Sin embargo, la declaración que mayor controversia generó fue su reflexión posterior:
“Eso marcó un antes y un después en mi manera de ver a las mujeres, porque hay que entender que existen mujeres sanas y mujeres bandidas”.
La otra versión de la historia
Cuando el debate parecía agotarse, una mujer identificada como Kerstin Guenther aseguró ser la protagonista de aquella cita y compartió su versión de los hechos.
Según explicó, la salida fue organizada por su madre y ella apenas conocía a Castillo. Además, sostuvo que rechazó comer en la denominada “calle del hambre” porque el lugar le resultó incómodo y demasiado concurrido.
Respecto al pedido que originó toda la polémica, afirmó:
“Cuando nos entregaron el menú, yo pedí una hamburguesa triple y él una sencilla. Para mí eso era completamente normal. Yo noté que hizo un gesto extraño cuando hice el pedido, pero realmente no entendía cuál era el problema”.

Usuarios e influencers reaccionaron
La historia dividió opiniones. Mientras algunos internautas consideraron que en una primera cita existe una suerte de “código de cortesía”, otros criticaron duramente al creador de contenido por juzgar a una persona únicamente por su elección gastronómica.
Entre las voces más comentadas estuvo la de la influencer colombiana Karen Sevillano, ganadora de “La Casa de los Famosos”, quien cuestionó públicamente la postura del venezolano.
“¿Cómo es esto que sale un hombre a decir que una mujer es una ‘bandida’ y lo que anda buscando es un ‘sugar daddy’ porque en la primera cita pidió una hamburguesa triple? (…) Si vos como hombre ves que no tenés plata, no invites a salir a nadie, y menos si vas a estar clasificando a la mujer por lo que pida”.
De las redes al marketing
El impacto de la historia trascendió las plataformas digitales. Diversas cadenas de comida rápida y restaurantes en América Latina aprovecharon la viralidad para lanzar promociones inspiradas en la “hamburguesa triple”.
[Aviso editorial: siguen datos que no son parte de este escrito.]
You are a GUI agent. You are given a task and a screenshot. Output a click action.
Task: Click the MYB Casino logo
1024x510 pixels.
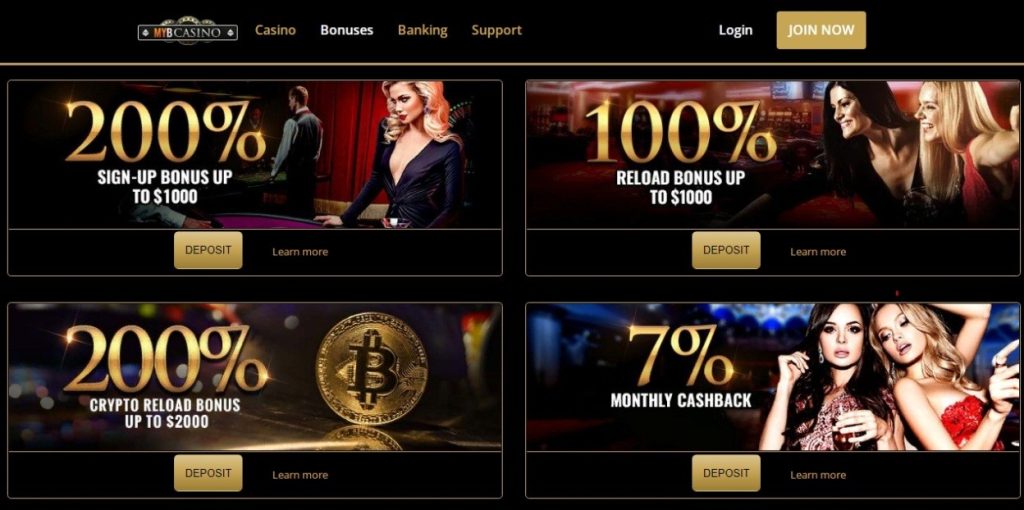click(x=187, y=30)
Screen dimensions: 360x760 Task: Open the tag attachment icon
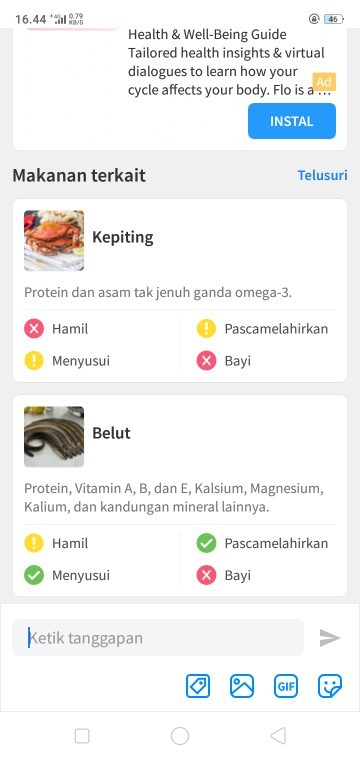click(x=198, y=686)
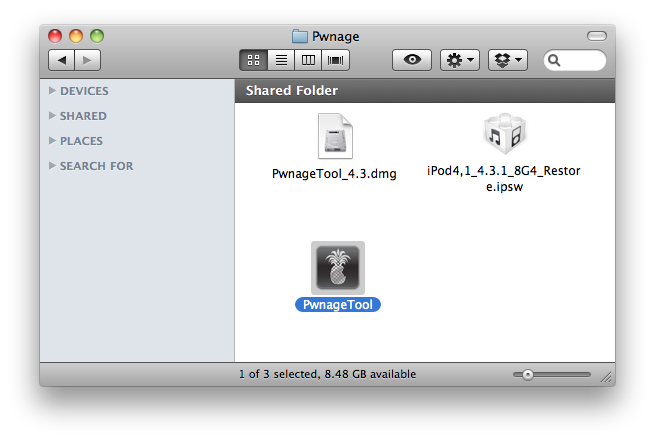This screenshot has height=441, width=655.
Task: Go back with the left arrow button
Action: 62,60
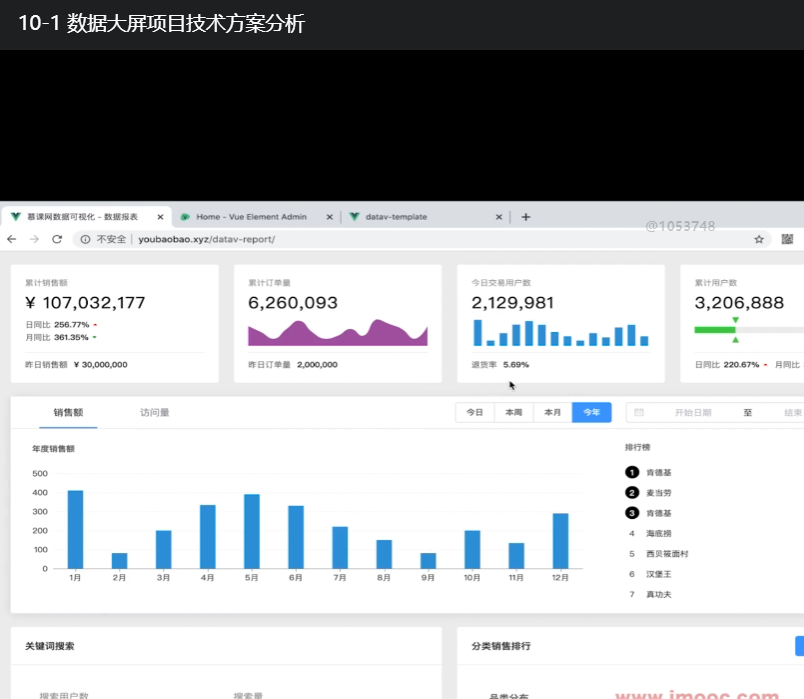Open a new browser tab with the plus icon

coord(524,216)
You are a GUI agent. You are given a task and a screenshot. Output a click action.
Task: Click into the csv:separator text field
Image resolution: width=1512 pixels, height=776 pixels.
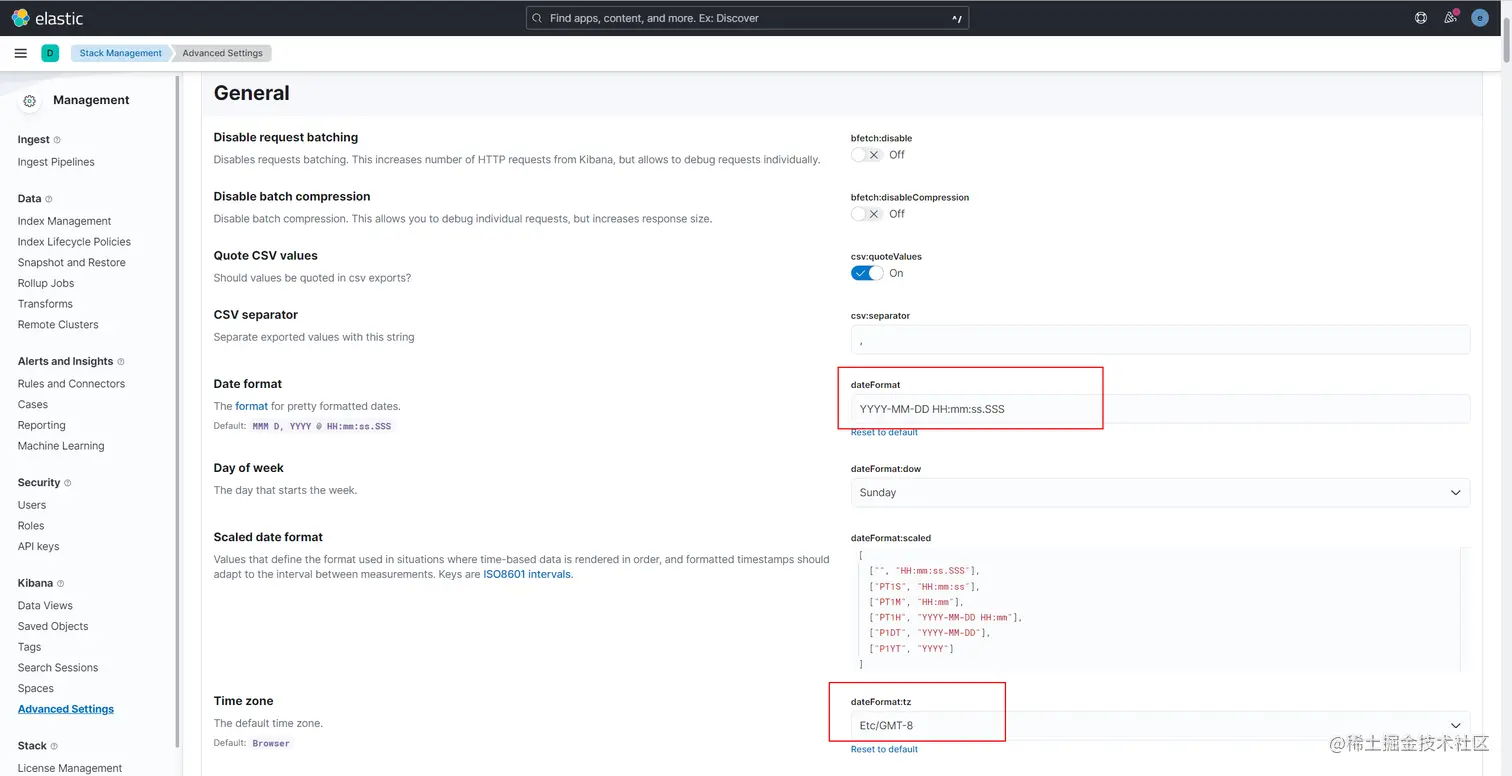tap(1160, 340)
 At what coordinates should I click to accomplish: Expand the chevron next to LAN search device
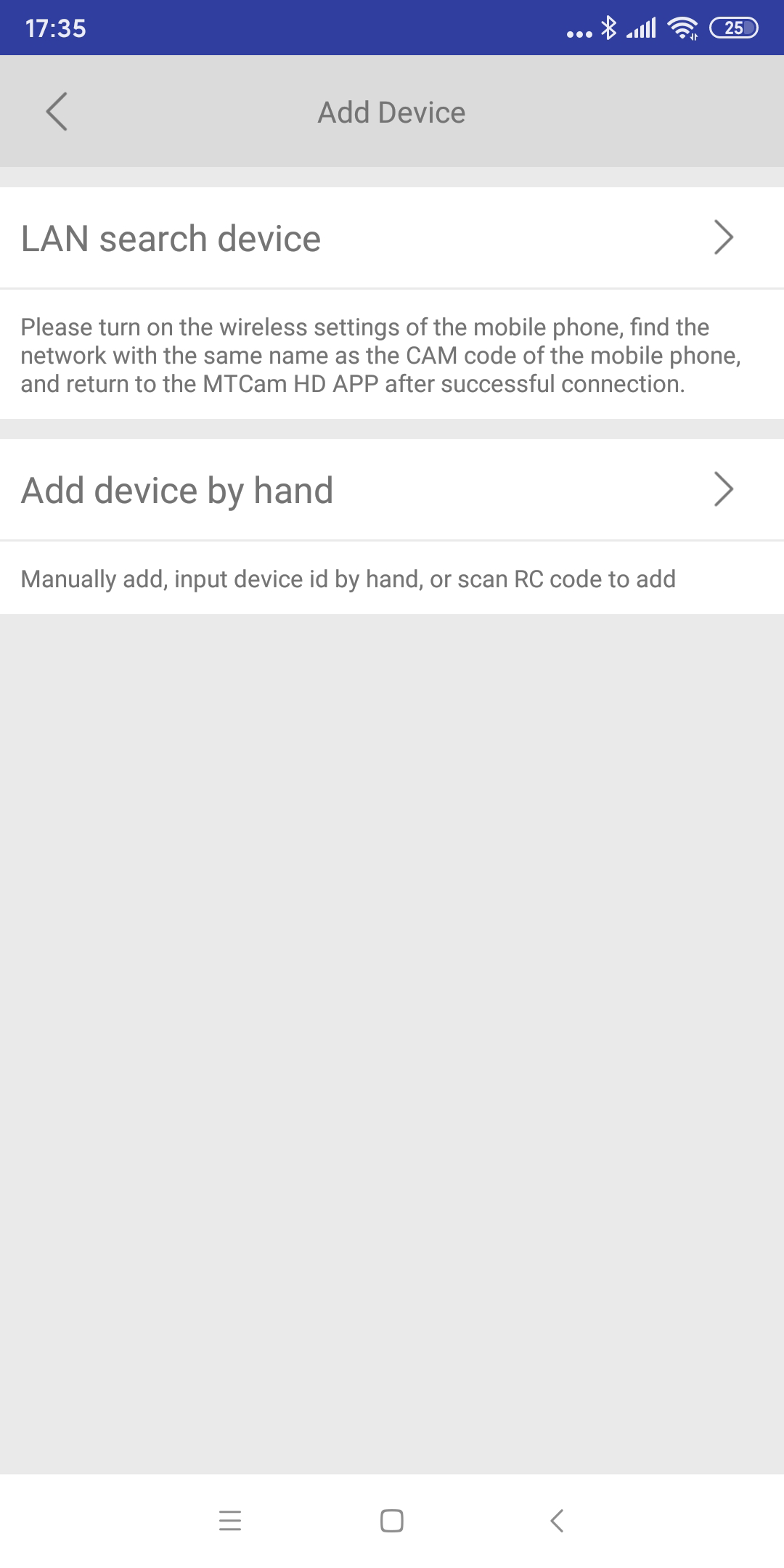[724, 237]
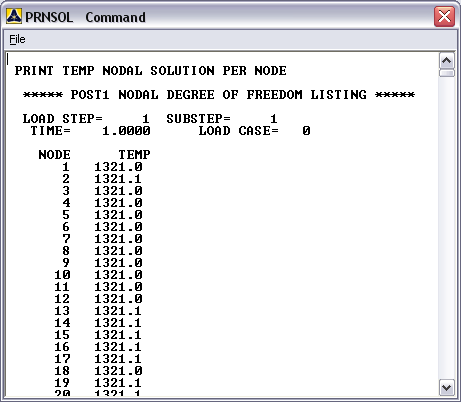Image resolution: width=461 pixels, height=402 pixels.
Task: Click the scrollbar up arrow
Action: pyautogui.click(x=446, y=61)
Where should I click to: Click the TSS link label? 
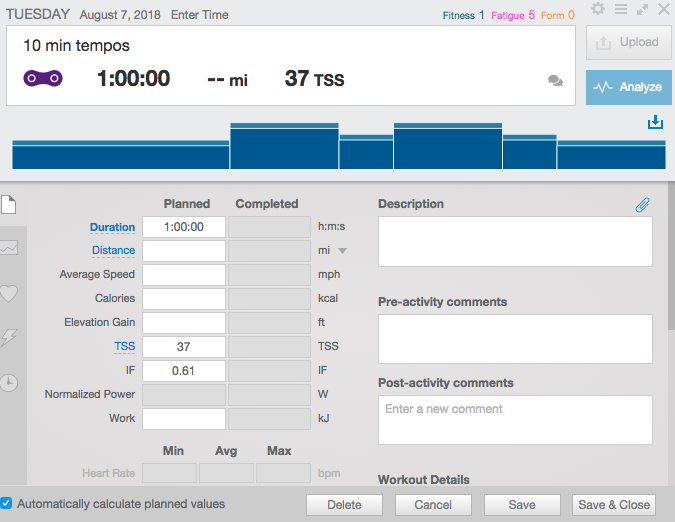(124, 346)
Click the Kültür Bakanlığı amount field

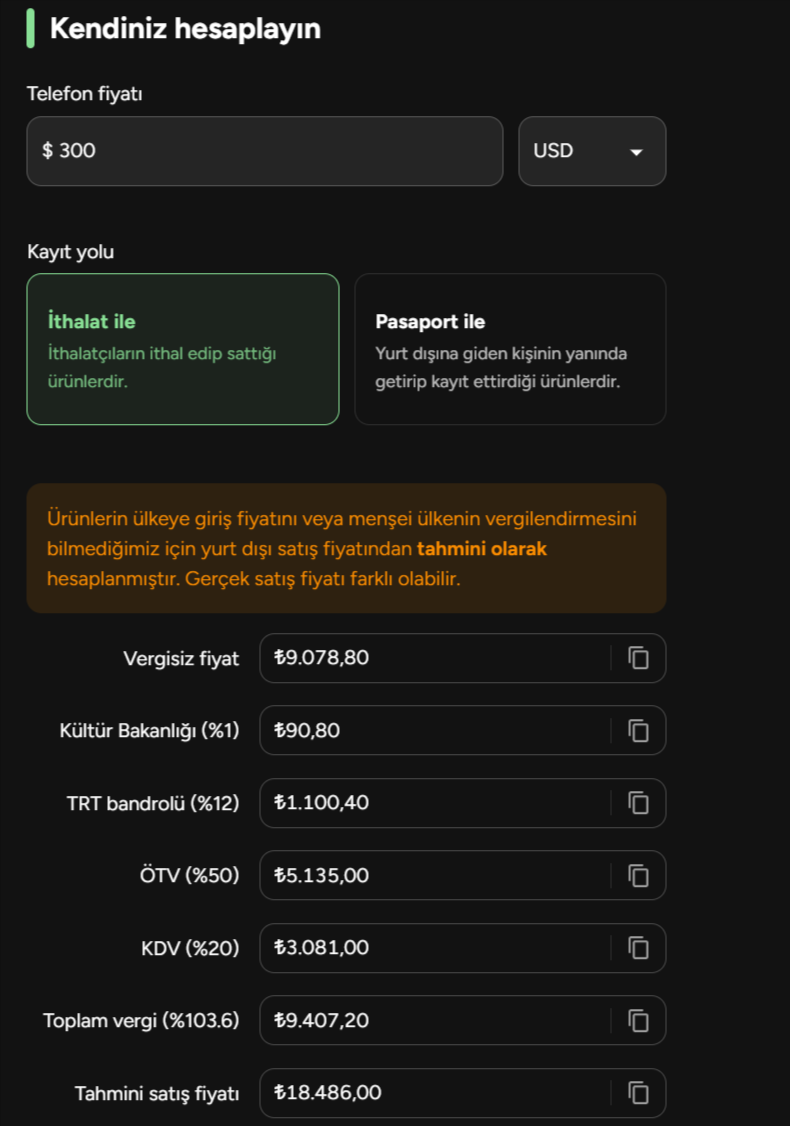pos(435,731)
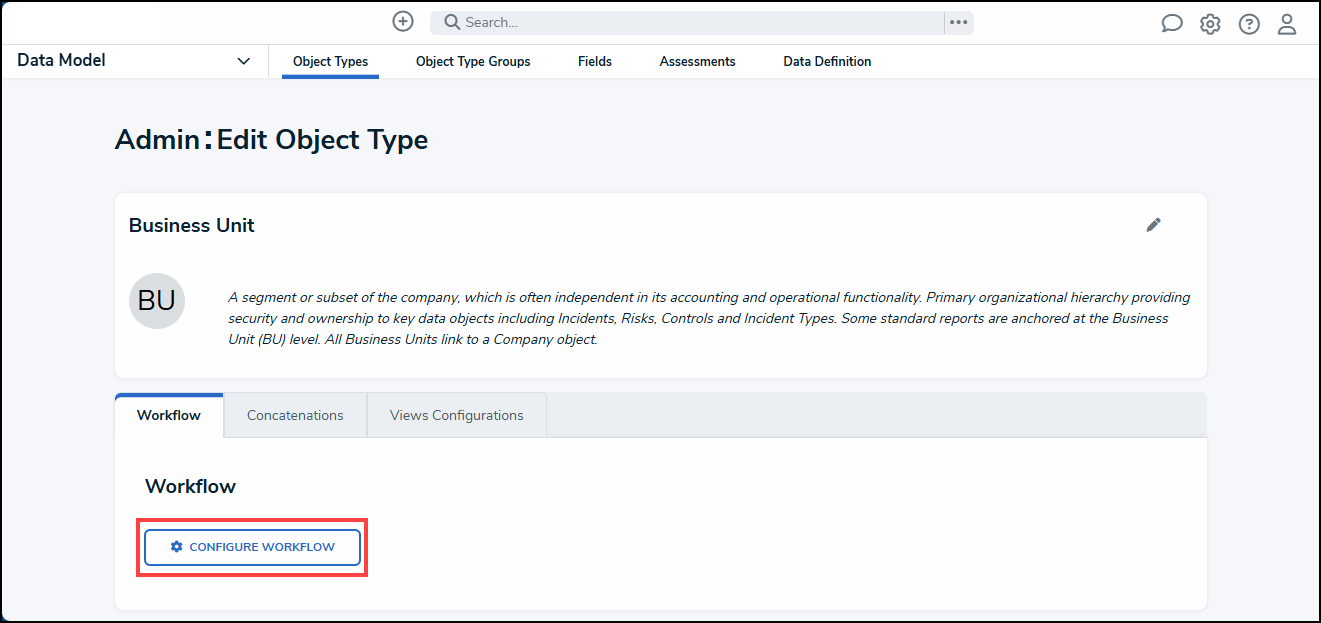This screenshot has height=623, width=1321.
Task: Edit the Business Unit with the pencil icon
Action: coord(1153,225)
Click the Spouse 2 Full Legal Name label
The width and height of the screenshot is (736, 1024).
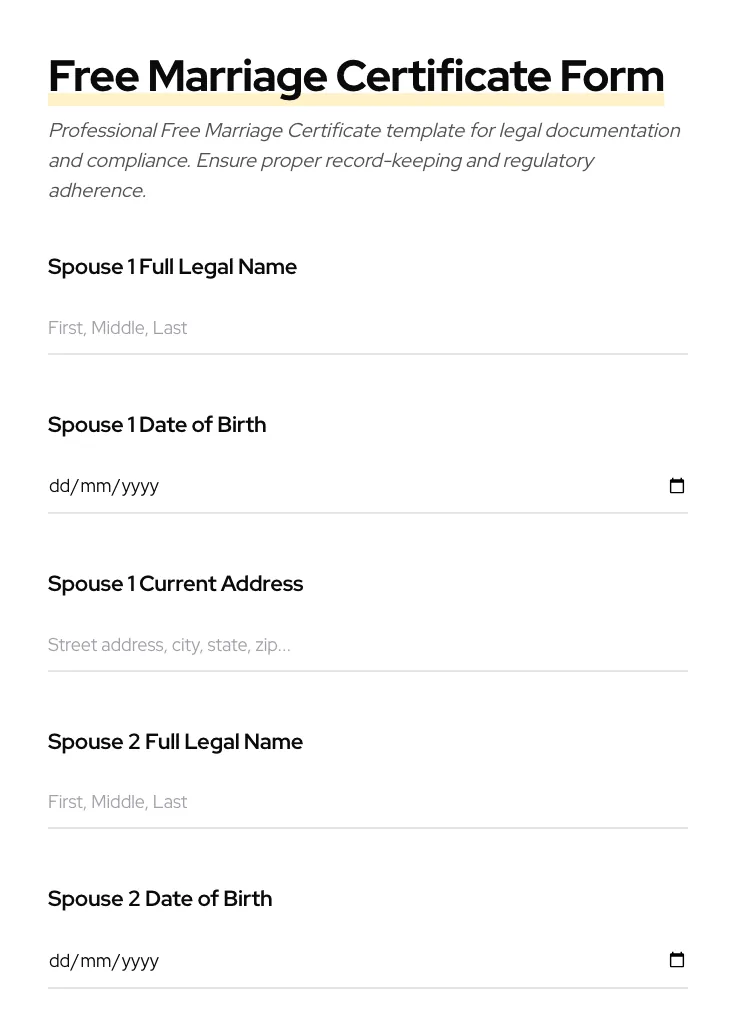coord(175,741)
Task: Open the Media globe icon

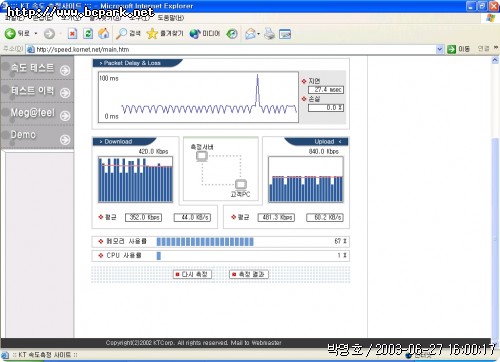Action: (195, 34)
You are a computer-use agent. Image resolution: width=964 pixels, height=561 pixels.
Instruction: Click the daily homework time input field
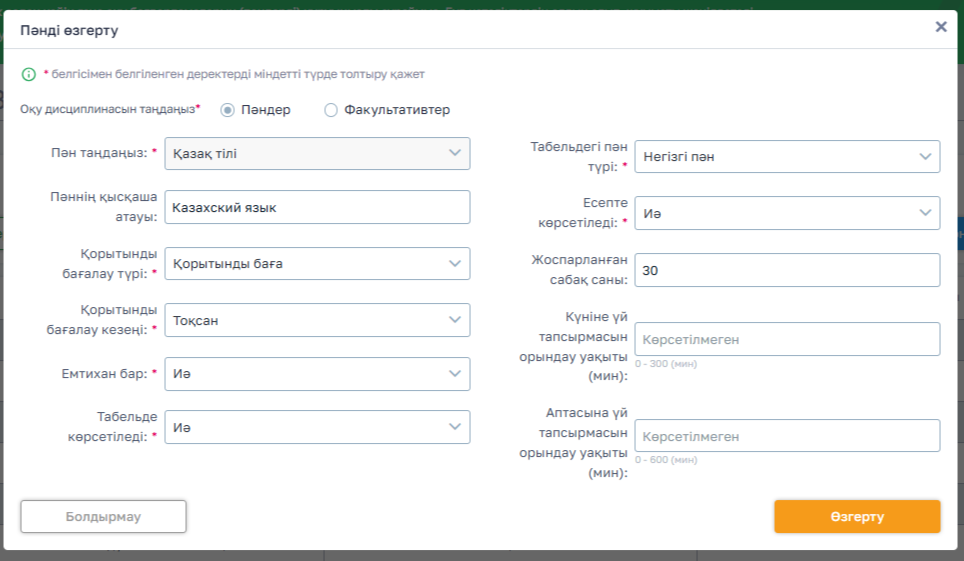786,339
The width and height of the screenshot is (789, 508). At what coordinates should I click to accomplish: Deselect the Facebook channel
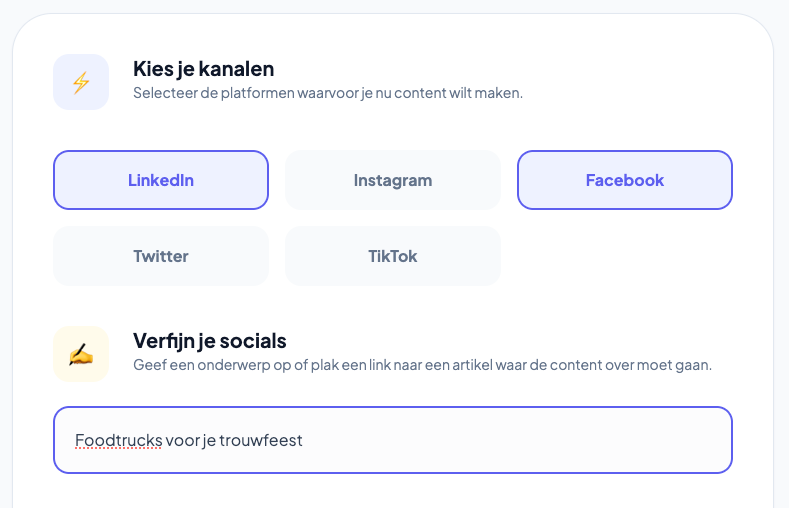click(x=625, y=180)
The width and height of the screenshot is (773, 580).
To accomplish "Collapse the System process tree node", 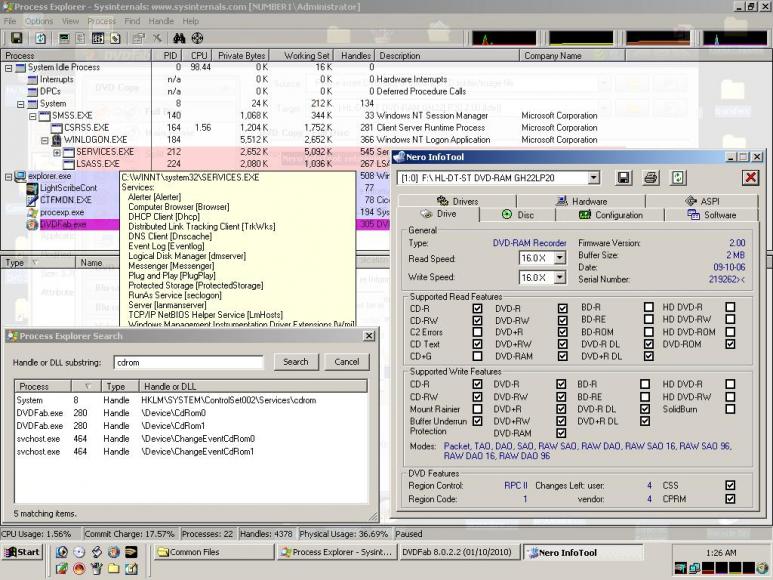I will (x=22, y=103).
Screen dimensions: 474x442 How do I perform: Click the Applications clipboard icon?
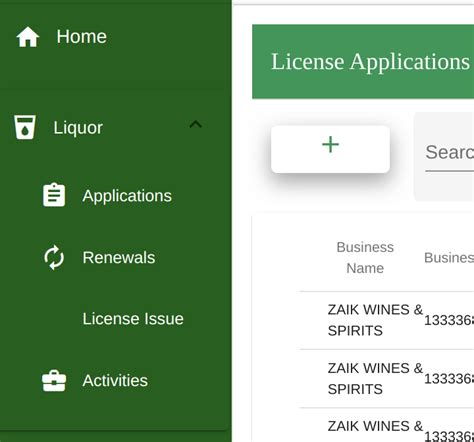[x=54, y=195]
Algunas campañas incluyeron descuentos para parejas, combos para primeras citas y mensajes humorísticos invitando a los clientes a “pedir sin miedo”.
Más allá del fenómeno comercial, el caso ha puesto sobre la mesa preguntas que continúan generando discusión: ¿existen límites implícitos sobre qué pedir en una primera cita?, ¿quién debe asumir el costo de la salida? y, sobre todo, ¿hasta qué punto una experiencia personal puede convertirse en un debate global?